▶ **AIM A**
Lay out the records from the line with "Given: Click the dollar sign icon in header" through the end of the records as a Markdown table with the columns No. and Entry, putting a row number in the first column and one line per row, skipping blank lines.

▶ **READING PASSAGE**
6.3 Robotic fabrication integration, simulation and code generation
The automated generation of the robot command files for cassette assembly and milling workflows is based on the modular composition of singular process blocks (Fig. 5). These process blocks are organized as subroutines that take the necessary geometric parameters as input so that they are usable for various cassette geometries and across multiple projects. This organization within subroutines allows to pack all low-level signal programming, process quality checks, repeating motions and safety routines within a reliable package. This makes possible in-depth optimization of individual robotic routines. An example of robotic skill parameters that are highly relevant for the performance of an individual process step, but do not need to be adapted over the course of the production is the application of the adhesive (Fig. 9).
The modular nature of the code composition enables a clean and human readable generation of robotic command files. Duplicate or co-dependent data is avoided as only the essential geometric parameters are passed on to the robots.
The computational fabrication simulation and robotic code generation model defines three topics: Over-defined axis values are automatically computed, critical robotic positions are simulated for a visual check and geometric data is fed into a predefined code structure. The calculation of additional axis values is based on a compound algorithm taking into account both a target effector orientation and target effector position. Unsatisfying results were automatically flagged, so that they could be checked by the user within the simulation environment (Fig. 10). Through direct interaction with the parameters, a solution could then be manually found for special cases.
For the chronological coordination of robotic processes between handling and machining robot (c.f. Fig. 11), the simplest solution of sending sequence integers between the robots was used. This allowed an intuitive and clear sequencing and the optimization of fabrication times. Tasks of both robots were numbered consecutively. The structure of tasks was conceived manually and stayed constant for each cassette, except repeating parts that looped according to beam numbers. Fabrication process dependencies were defined in order to allow smooth robotic process choreographies. The dependencies were defined through simple inequations based on task numbers which especially defined coordination sequences for processes that are interdependent on each other (e.g. placing and fixation of beams).
7 Instances of curated feedback and interactive computation
Computational design teams of largescale building projects need to be able to address project-specific boundary conditions that might arise at any moment during a fast paced integrative design process. The project teams then need to derive at and implement custom solutions in the planning models upholding reciprocal feedback with all stakeholders. In the following chapters we will discuss three instances of bespoke ‘curated’ intelligence that was integrated into the computational models of the BUGA Wood Pavilion—focusing on tight curated feedback between design, fabrication and construction.

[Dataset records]
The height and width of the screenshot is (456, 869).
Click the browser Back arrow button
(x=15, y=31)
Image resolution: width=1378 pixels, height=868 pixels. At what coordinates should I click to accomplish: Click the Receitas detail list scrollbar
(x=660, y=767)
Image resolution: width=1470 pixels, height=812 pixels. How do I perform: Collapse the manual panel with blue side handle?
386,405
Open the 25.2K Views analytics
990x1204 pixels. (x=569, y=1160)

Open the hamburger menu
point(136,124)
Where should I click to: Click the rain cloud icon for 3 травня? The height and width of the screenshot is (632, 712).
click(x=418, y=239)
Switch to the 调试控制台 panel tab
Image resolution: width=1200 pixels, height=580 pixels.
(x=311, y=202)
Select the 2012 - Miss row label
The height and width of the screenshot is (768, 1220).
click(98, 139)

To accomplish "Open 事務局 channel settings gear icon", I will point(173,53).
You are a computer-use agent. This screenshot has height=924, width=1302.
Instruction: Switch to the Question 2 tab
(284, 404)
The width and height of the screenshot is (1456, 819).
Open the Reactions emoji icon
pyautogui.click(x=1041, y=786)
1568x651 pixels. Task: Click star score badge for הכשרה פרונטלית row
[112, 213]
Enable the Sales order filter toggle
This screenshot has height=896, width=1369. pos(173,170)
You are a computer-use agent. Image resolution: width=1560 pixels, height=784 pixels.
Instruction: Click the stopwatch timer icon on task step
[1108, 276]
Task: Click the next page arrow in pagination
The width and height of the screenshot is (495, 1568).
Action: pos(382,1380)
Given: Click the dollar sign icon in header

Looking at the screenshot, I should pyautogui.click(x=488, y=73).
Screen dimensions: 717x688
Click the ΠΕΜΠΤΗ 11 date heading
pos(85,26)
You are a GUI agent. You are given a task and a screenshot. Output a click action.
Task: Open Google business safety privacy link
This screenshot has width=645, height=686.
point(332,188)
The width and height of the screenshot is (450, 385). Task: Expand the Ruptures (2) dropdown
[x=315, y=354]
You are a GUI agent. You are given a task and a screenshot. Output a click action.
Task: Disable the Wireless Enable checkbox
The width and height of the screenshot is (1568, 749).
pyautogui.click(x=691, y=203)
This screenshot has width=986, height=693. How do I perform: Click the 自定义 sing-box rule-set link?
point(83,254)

▶ **AIM B**
Continue the passage on robotic fabrication for the BUGA Wood Pavilion from where it stops.

▶ **WRITTEN RESPONSE A**
| No. | Entry |
|---|---|
| 1 | Given: Click the dollar sign icon in header |
| 2 | Looking at the screenshot, I should pyautogui.click(x=488, y=73). |
| 3 | Screen dimensions: 717x688 |
| 4 | Click the ΠΕΜΠΤΗ 11 date heading |
| 5 | pos(85,26) |
| 6 | You are a GUI agent. You are given a task and a screenshot. Output a click action. |
| 7 | Task: Open Google business safety privacy link |
| 8 | This screenshot has width=645, height=686. |
| 9 | point(332,188) |
| 10 | The width and height of the screenshot is (450, 385). Task: Expand the Ruptures (2) dropdown |
| 11 | [x=315, y=354] |
| 12 | You are a GUI agent. You are given a task and a screenshot. Output a click action. |
| 13 | Task: Disable the Wireless Enable checkbox |
| 14 | The width and height of the screenshot is (1568, 749). |
| 15 | pyautogui.click(x=691, y=203) |
| 16 | This screenshot has width=986, height=693. How do I perform: Click the 自定义 sing-box rule-set link? |
| 17 | point(83,254) |

▶ **WRITTEN RESPONSE B**
7.1 Beam assembly sequence
Defining in which order to place edge beams when assembling a component required collision checks that depend on the specific design of the robotic handling effector, the dimension of the beams and the shape of the cassette. A specific robotic fabrication setup might need a specific logic for defining a solid beam assembly sequence in order to avoid collisions between effector geometries during pickup and placement.
Long edge beams were picked with two pneumatic grippers whereas short edges were picked up with just one of the grippers. In either case, collisions between the grippers and edge beams could occur. The number of possible assembly orders equals the factorial of the number of edges; for most plates, this resulted in 720 possible assembly orders. For each plate, all of these were checked for collisions and from the valid orders, the order that resulted in the lowest total rotation of the turntable was chosen.
7.2 Construction assembly sequencing
The order in which components are prefabricated is based on a number of requirements that follow from the on-site assembly process. Components are pressed, stored and transported in stacks and during the on-site assembly process, components are lifted from these stacks and moved to the right location by a crane. As space on the construction site was limited, the number of stacks that were needed at any point during on-site assembly needed to be minimized. Within a stack, the components should be arranged according to the assembly order and in order to ensure that the stacks are stable, there should be only limited variation in component shape per stack. During prefabrication, the components were built and processed on a turntable. In order to support the components on an area that is as large as possible, fixtures with vacuum clamps were fixed on this turntable. In order to better match the different sizes and shapes of components, a number of different fixtures were used. The shape of these fixtures was defined by grouping the component outlines using a sorting algorithm similar to the k means method (Fig. 12).
Based on the geometry of the design, a fabrication sequence consisting of four groups of components was devised, with the first group consisting of components bordering the kinks in the shell, the second group consisting of components in the lower half of the main shell, the third group consisting of components in the central area of the main shell and the fourth group consisting of the outer plates on the cantilevers (Fig. 13). As plates with similar features thus end up in a single group, it turned out that each group could be produced with just two or three different fixtures; consequently, at most three stacks of components would need to be accessible on-site at any given moment.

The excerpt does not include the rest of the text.